(Beginning of INFORMATION SHOWN)

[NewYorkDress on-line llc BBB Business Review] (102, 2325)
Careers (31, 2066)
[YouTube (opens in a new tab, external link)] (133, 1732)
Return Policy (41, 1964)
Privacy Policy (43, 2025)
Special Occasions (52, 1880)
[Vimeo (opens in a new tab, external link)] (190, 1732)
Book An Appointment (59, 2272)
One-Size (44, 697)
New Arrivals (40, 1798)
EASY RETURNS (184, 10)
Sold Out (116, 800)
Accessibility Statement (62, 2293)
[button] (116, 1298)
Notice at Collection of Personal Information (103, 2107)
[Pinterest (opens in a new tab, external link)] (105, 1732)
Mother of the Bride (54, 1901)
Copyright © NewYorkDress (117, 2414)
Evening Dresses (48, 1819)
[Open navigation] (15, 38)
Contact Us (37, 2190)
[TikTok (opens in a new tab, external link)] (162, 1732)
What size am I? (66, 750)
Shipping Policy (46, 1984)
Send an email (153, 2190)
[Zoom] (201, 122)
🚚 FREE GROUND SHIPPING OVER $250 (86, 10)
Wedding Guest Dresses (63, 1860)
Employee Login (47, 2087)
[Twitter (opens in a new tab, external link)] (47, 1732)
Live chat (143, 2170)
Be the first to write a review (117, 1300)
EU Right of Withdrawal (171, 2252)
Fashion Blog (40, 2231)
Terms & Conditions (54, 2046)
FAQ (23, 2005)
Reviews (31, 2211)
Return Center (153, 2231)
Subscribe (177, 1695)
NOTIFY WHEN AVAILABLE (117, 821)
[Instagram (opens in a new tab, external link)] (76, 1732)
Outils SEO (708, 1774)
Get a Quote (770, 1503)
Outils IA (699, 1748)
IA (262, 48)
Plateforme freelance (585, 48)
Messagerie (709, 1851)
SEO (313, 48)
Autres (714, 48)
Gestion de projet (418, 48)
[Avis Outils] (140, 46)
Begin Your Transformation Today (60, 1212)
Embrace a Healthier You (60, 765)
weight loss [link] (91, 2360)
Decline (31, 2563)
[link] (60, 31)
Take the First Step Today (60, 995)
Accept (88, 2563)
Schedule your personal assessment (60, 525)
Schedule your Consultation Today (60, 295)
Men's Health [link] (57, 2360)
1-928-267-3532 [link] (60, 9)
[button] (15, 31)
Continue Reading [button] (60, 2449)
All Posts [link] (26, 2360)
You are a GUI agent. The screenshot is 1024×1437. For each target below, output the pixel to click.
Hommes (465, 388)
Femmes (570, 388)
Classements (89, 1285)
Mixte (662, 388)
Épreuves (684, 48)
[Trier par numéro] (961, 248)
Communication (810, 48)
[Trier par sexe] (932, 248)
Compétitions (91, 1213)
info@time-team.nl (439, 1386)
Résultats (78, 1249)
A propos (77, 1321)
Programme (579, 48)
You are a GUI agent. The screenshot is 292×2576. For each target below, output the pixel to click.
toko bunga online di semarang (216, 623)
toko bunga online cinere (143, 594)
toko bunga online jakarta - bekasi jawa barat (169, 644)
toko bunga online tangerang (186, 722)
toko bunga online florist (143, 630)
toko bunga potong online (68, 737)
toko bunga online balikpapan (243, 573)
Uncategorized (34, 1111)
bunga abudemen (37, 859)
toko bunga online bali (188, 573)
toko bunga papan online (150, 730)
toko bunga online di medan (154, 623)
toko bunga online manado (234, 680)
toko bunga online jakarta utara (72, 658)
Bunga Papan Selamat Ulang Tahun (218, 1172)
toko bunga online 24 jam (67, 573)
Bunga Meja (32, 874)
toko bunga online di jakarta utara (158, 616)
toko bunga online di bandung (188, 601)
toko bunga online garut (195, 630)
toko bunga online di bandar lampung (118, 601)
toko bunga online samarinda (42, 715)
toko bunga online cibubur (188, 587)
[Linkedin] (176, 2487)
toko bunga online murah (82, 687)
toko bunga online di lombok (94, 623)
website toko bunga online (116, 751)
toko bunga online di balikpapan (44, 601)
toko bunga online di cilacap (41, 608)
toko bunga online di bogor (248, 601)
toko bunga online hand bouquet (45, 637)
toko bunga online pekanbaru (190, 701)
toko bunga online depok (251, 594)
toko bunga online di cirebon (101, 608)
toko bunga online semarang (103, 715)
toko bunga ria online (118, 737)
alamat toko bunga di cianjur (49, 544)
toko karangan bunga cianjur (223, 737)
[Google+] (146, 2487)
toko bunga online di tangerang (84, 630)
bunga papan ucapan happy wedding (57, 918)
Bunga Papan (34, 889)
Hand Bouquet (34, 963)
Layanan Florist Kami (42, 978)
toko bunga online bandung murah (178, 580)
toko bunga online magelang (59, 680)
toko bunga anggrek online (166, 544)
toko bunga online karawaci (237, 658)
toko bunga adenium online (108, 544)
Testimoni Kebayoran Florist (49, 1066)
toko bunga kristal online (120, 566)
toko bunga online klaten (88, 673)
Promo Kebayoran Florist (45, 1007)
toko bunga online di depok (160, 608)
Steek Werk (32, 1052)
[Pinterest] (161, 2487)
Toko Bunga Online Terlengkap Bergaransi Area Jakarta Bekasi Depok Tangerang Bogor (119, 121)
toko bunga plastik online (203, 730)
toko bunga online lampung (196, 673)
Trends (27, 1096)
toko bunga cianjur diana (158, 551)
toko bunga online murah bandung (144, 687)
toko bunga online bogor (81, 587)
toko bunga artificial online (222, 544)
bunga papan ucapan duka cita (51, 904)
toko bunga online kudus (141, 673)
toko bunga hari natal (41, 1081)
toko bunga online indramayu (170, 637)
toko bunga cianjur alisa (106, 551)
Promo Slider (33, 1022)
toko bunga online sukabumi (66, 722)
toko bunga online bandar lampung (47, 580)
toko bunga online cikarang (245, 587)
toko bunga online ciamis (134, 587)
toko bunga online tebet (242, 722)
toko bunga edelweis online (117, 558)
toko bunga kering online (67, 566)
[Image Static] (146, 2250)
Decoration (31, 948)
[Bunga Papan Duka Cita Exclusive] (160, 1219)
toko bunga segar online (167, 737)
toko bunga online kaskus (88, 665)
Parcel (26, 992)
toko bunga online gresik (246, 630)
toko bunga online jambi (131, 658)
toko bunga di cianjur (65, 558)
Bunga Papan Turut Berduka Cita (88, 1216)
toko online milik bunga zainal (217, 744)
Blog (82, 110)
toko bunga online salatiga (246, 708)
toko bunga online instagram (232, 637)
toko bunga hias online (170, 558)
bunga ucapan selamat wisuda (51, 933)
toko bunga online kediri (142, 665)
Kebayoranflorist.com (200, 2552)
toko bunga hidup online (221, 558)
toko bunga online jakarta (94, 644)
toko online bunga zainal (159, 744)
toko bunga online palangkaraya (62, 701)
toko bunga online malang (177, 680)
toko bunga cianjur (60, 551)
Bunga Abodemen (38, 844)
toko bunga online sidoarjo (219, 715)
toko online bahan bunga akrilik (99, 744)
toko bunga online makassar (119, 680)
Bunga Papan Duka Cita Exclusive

(End of INFORMATION SHOWN)

* [PROMPT] Find the lines above that contain "target" and report their number, without comment.

* [YOUR SOLUTION] 2